If LA goes down in flames (in more ways than one that I won't mention lest I get spanked for mentioning the "D" word outside of that other forum), there will be some people happy if his life and his family's life is ruined. If it happens, I'd rather see something good come out of it for the sport, and for LA to come out of it a better person.


----------



## pretender (Sep 18, 2007)

OldEndicottHiway said:


> If LA goes down in flames (in more ways than one that I won't mention lest I get spanked for mentioning the "D" word outside of that other forum), there will be some people happy if his life and his family's life is ruined.


Lance already ruined his family's life.


----------



## kokothemonkey (Jul 7, 2004)

I might be full of it, but I think LA still has a chance to get third. It depends on who it is, but if he makes his primary goal to isolate whoever is looking like third spot on the podium from this point forward I think it's possible. I guess it's all going to depend on his attitude and team directives on how much he has to work for Levi.


----------



## OldEndicottHiway (Jul 16, 2007)

pretender said:


> Lance already ruined his family's life.



That, is very true. 

Sad, but true.


----------



## godot (Feb 3, 2004)

pretender said:


> Lance already ruined his family's life.


I think I got the gist of OEH's post, but you just drove it home. Thanks


----------



## AJL (Jul 9, 2009)

nims said:


> Just saw this: http://www.cyclingnews.com/news/contador-satisfied-with-first-mountain-stage
> 
> Contador claims he was winded on the last climb and didn't want to follow schleck.
> 
> ...


Bingo! The denial tells the story.


----------



## vandalbob (Dec 13, 2001)

kokothemonkey said:


> I might be full of it, but I think LA still has a chance to get third. It depends on who it is, but if he makes his primary goal to isolate whoever is looking like third spot on the podium from this point forward I think it's possible. I guess it's all going to depend on his attitude and team directives on how much he has to work for Levi.


I think Lance is a realist and an opportunist. If Levi is stronger and has the best chance then Lance will support. If Levi falters and Lance is riding well WITH the chance to move up, even on the podium, then he'll take the opportunity. Personally I think he's mentally done, the morale is shot (today was just brutal...a final nail in a real tough luck week), and he's banged up. A fighter still, but his outside chances are waaaaay outside. Too many strong contenders that are many minutes ahead.


----------



## M-theory (Jul 16, 2009)

kokothemonkey said:


> I might be full of it, but I think LA still has a chance to get third. It depends on who it is, but if he makes his primary goal to isolate whoever is looking like third spot on the podium from this point forward I think it's possible. I guess it's all going to depend on his attitude and team directives on how much he has to work for Levi.

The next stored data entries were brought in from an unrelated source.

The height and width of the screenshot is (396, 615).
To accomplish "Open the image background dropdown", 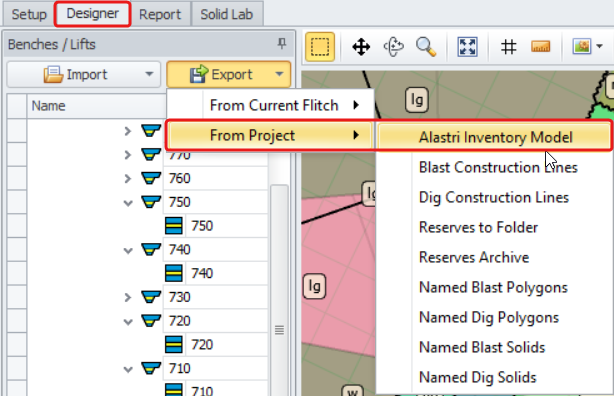I will [599, 46].

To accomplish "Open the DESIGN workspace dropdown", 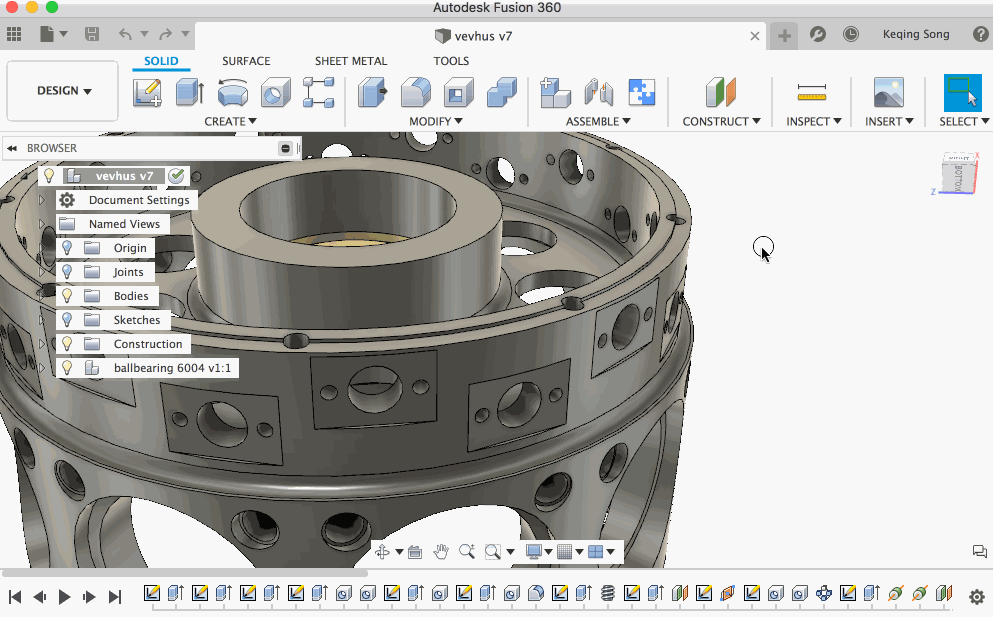I will [x=63, y=91].
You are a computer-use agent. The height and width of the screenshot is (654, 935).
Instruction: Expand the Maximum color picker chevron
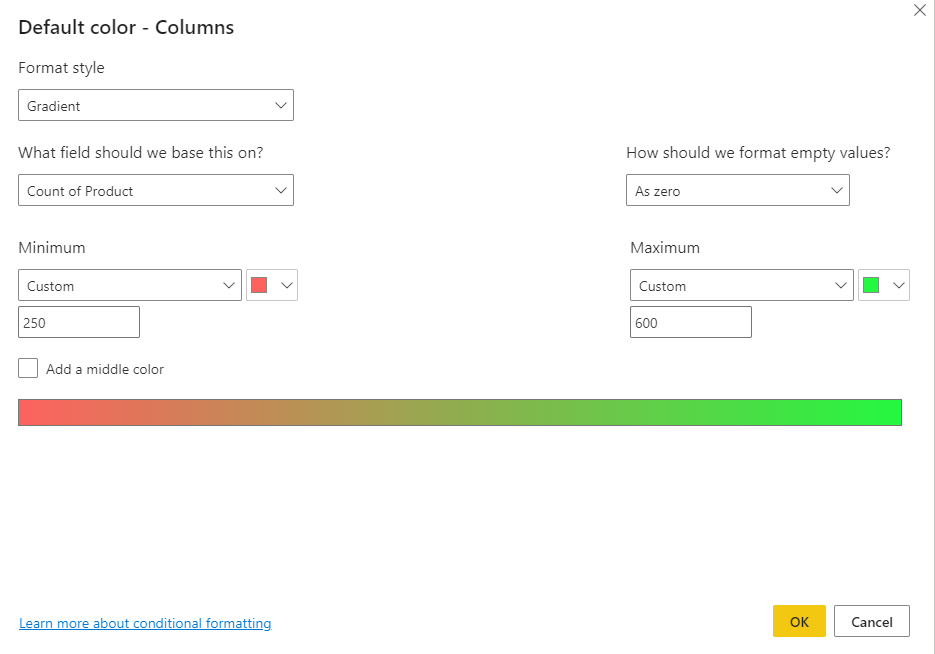click(898, 285)
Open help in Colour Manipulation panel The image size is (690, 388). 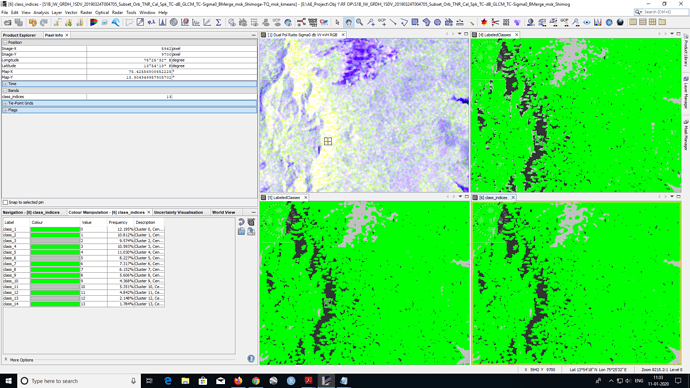[x=251, y=359]
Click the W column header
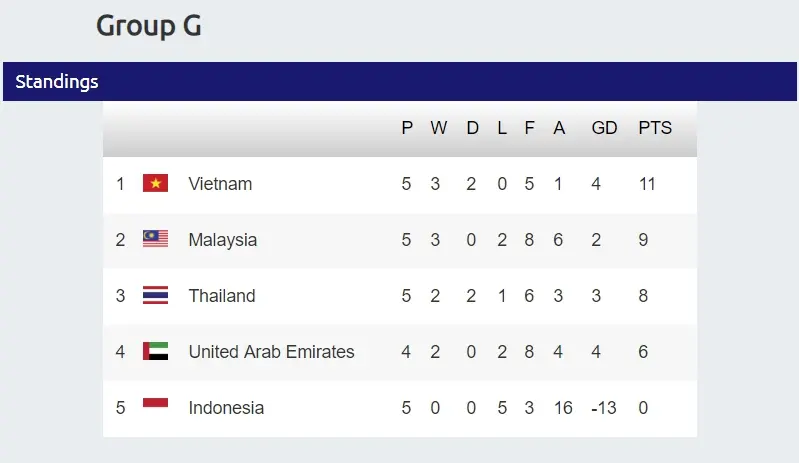Screen dimensions: 799x463 439,128
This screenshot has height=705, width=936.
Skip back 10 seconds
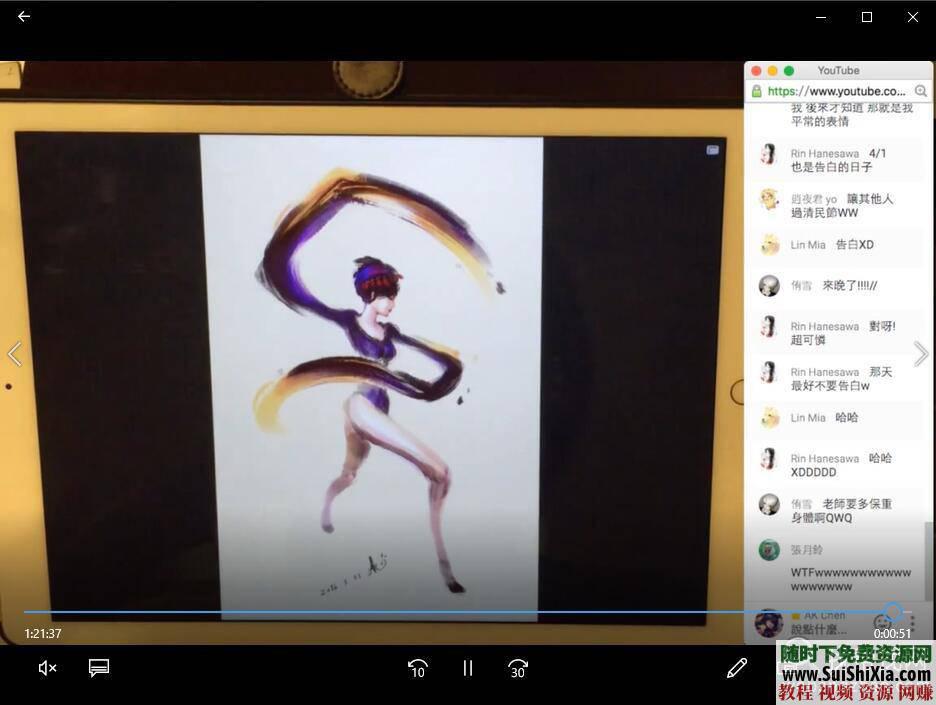point(418,668)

I know the general consensus is for Lance to ride for Levi...but if I were Lance I wouldn't do it. Lance showed heroism today just getting up time and again and finishing the stage. LA is still the star of the team, the whole reason the Shack team came into existence. To throw in the towel and ride domestique for the most boring cyclist in the world doesn't seem like fitting last tour for a 7 time champion. If he couldn't suppport Contador last year, a guy Armstrong now acknowledges as the most talented ever, I don't want to seem him turn tail and support a 2nd rate guy like Levi.

I want to see Lance either fight for himself or leave the tour. If he can stay with the leaders on every stage, and gain some time on the TT's, perhaps he would have a shot at a top ten finish. That would be a decent result for a ex-champion who's about to retire...and it would be a lot more interesting than watching the most competitive guy in cycling suddenly become a nursemaid to a relative nobody.


----------



## denversean (Jun 14, 2004)

I think he'll play the ultimate teammate for Levi now and just hope to pull a stage win. Armstrong has had a phenomenal career, but I expected him to finish near or just outside the top 10 for GC simply because there are so many good young riders now. I'm very happy about what Lance has done for cycling in the US. We have more bike lanes, more riders, more visibility. You could argue that he's indirectly responsible for the existence of the Tour of California.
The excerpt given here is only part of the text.